They also urged all sectors of the government and individuals to be vigilant and “to help ensure that constitutional rights are always protected.”

“We join the voices of several groups who commended the Supreme Court in a landmark decision upholding the primacy and inviolability of human rights as enshrined in the Constitution,” the business groups said in a statement.

“We thank the Court for delivering a message that no citizen should be deprived of his personal liberty based on unlawfully obtained evidence, such as in illegal search or a warrantless determination to uphold the rule of law over the rule of men,” they added.

The statement was issued by the Financial Executive Institute of the Philippines, Institute of Corporate Directors, Institute for Solidarity in Asia, Investment Houses Association of the Philippines, Judicial Reform Initiative, Makati Business Club, Management Association of the Philippines, Shareholders Association of the Philippines, American Chamber of Commerce of the Philippines, Canadian Chamber of Commerce in the Philippines and the European Chamber of Commerce of the Philippines.

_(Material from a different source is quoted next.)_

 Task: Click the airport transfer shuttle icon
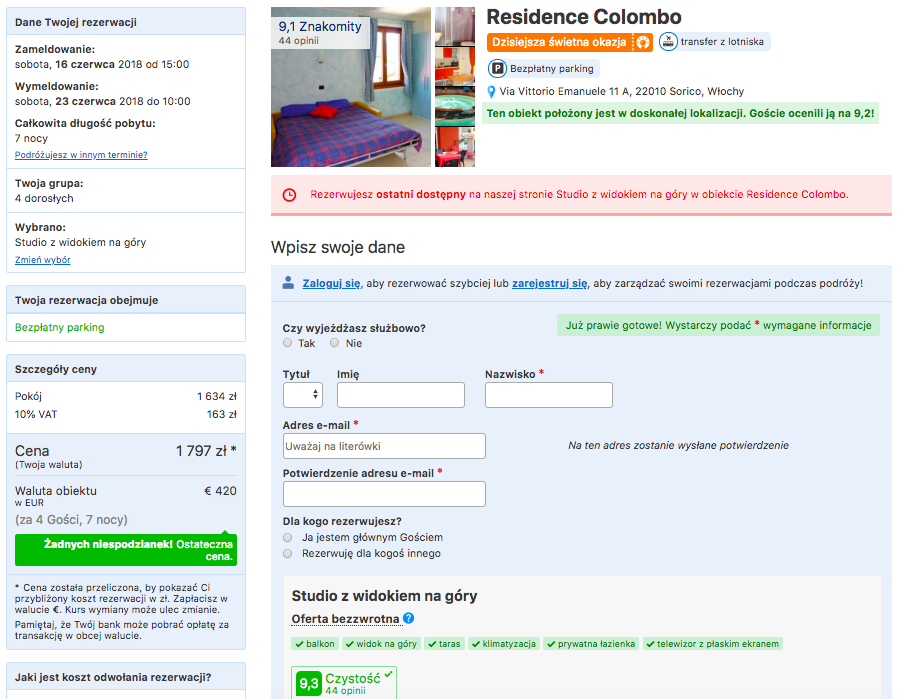point(668,42)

In a decision released last week, the SC reversed and set aside the ruling of Court of Appeals which affirmed the regional trial court’s decision convicting a certain Jerry Sapla on charges of transportation of illegal drugs.

Sapla was caught by policemen in January 2014 with four bricks or almost 4, 000 grams of marijuana while on board a jeepney in Tabuk City, Kalinga province.

He was subsequently convicted by the Regional Trial Court of Tabuk City on January 9, 2017.

The CA affirmed Sapla’s conviction in a ruling issued on April 24, 2018.

However, the SC ruled that law enforcers cannot conduct an invasive and warrantless search of a vehicle based on unverified information or tip relayed by an anonymous informant.

It declared that unverified information from anonymous informant alone is not sufficient to constitute probable cause to justify the conduct of extensive and intrusive search by law enforcers inside a vehicle.

It added that the police must have personal knowledge leading to suspicion, and not rely on suspicion of another, adding that in prior cases where it validated warrantless searches and seizures on the basis of tipped information, the seizures and arrests were not merely and exclusively based on the initial tips but were also prompted by other attendant circumstances.

The high court ruled that the war against illegal drug become “self-destructive and self-defeating” when the Bill of Rights under the Constitution is violated.